To test whether recent dietary carbohydrate intake or glycemic index (GI), a measure of carbohydrate intake quality, is associated with the presence of cortical or nuclear opacities.
A modified Block food frequency questionnaire was used to obtain dietary information from participants in the Age–Related Eye Disease Study (AREDS). Lens status was evaluated using the AREDS System for Classifying Cataracts. Associations were examined for eyes (3377 persons; 5929 eyes) with only a single, or pure, type of lens opacity. The generalized estimating approach to logistic regression was used to account for the lack of independence between the eyes of an individual.

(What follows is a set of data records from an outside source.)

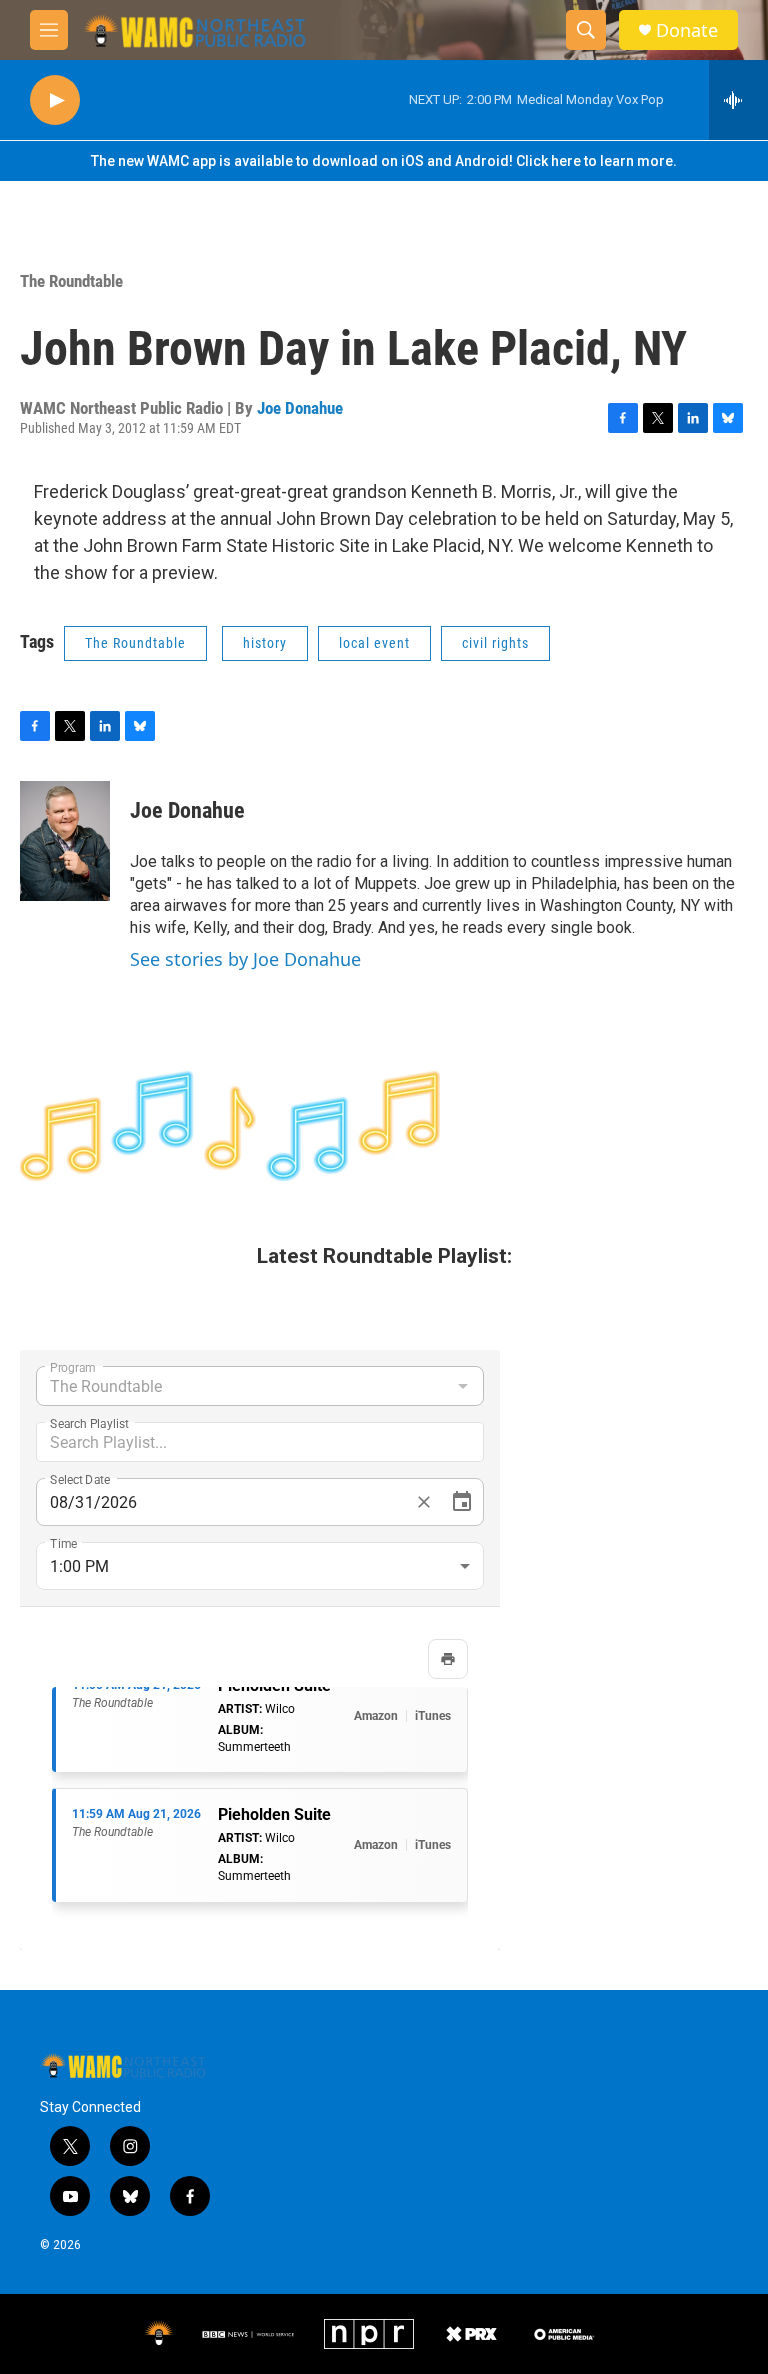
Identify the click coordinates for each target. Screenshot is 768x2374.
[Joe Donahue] (65, 841)
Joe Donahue (300, 408)
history (265, 643)
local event (374, 643)
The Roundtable (71, 281)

For persons in the highest quartile of dietary GI, dietary GI was associated with more frequent occurrence of all grades of pure nuclear opacities (grade > 2) (odds ratio (OR) = 1.29, 95% CI, 1.04–1.59; Ptrend = 0.02) and moderate nuclear opacities (grade ≥ 4) (OR = 1.43, 95% CI, 0.96–2.14; Ptrend = 0.052). Carbohydrate nutrition was also associated with risk for cortical opacities. After adjusting for dietary GI and other potential confounders, there was a marginally statistically significant positive trend for cortical opacities of any severity (>0% area opaque), suggesting they are more common among participants with higher carbohydrate intake. The OR comparing the highest with the lowest quartile of intake was 1.27 (95% CI, 0.99–1.63; Ptrend = 0.09). The OR was somewhat higher for moderate cortical opacities (> 5% area opaque) (OR = 1.71, 95% CI, 1.00–2.95; Ptrend = 0.056). These associations were not modified by gender, education level, vitamin C intake, smoking status, or body mass index.
Carbohydrate nutrition may be associated with prevalent nuclear and cortical opacities. Dietary carbohydrate quantity and dietary glycemic quality may play different roles in the development of cortical and nuclear lens opacities. (1) Chiu et al., Long–term dietary carbohydrate intake, glycemic index and odds for early nuclear and cortical lens opacities. Am. J. Clin. Nut. (2005) 81,1411–6.